Please quote exactly the opening lines of the data, from the first line to the one where "[Previous] (310, 286)" appears.

Stored records:
▬▬▬▬▬▬

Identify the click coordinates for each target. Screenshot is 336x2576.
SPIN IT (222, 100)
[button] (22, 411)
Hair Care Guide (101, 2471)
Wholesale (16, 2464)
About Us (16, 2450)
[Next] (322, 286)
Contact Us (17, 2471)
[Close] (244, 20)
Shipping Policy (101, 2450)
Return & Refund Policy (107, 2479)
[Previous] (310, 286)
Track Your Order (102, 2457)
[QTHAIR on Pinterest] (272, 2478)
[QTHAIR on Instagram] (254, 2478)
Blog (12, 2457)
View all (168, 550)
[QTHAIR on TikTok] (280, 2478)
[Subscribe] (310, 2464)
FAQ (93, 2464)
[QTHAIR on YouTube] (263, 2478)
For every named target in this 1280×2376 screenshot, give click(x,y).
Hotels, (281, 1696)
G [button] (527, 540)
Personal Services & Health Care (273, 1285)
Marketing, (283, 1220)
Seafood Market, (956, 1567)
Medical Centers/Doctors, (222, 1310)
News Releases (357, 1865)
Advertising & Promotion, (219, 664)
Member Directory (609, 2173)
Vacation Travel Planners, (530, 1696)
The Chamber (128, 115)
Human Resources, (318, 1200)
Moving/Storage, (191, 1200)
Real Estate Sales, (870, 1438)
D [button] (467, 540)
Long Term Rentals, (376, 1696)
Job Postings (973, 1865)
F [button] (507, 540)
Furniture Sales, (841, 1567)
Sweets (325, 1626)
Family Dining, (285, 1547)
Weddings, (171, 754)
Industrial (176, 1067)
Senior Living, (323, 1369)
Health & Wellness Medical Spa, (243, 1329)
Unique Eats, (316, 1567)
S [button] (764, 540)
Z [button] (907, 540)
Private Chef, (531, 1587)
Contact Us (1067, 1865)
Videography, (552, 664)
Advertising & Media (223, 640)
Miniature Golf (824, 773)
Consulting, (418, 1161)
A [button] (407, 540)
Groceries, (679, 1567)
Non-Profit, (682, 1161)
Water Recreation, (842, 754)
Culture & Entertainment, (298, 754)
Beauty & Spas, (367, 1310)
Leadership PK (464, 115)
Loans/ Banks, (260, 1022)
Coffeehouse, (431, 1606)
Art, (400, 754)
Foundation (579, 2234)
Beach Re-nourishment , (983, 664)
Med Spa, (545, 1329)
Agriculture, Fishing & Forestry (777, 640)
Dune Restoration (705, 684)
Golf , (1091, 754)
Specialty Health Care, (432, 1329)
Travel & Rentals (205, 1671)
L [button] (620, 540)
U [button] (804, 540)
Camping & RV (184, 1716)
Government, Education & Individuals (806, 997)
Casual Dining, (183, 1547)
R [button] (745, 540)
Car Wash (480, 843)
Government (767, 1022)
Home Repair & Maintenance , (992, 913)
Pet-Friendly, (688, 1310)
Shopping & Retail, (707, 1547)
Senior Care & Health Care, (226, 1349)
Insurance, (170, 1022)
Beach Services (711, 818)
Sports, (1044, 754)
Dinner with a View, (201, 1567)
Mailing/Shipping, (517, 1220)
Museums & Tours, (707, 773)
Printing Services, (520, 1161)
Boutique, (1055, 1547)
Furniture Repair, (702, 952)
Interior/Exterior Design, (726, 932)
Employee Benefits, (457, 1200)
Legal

▬▬▬▬▬▬

Output for this exercise:
Identify the click coordinates for each target. Screenshot is 336x2576.
SPIN IT (222, 100)
[button] (22, 411)
Hair Care Guide (101, 2471)
Wholesale (16, 2464)
About Us (16, 2450)
[Next] (322, 286)
Contact Us (17, 2471)
[Close] (244, 20)
Shipping Policy (101, 2450)
Return & Refund Policy (107, 2479)
[Previous] (310, 286)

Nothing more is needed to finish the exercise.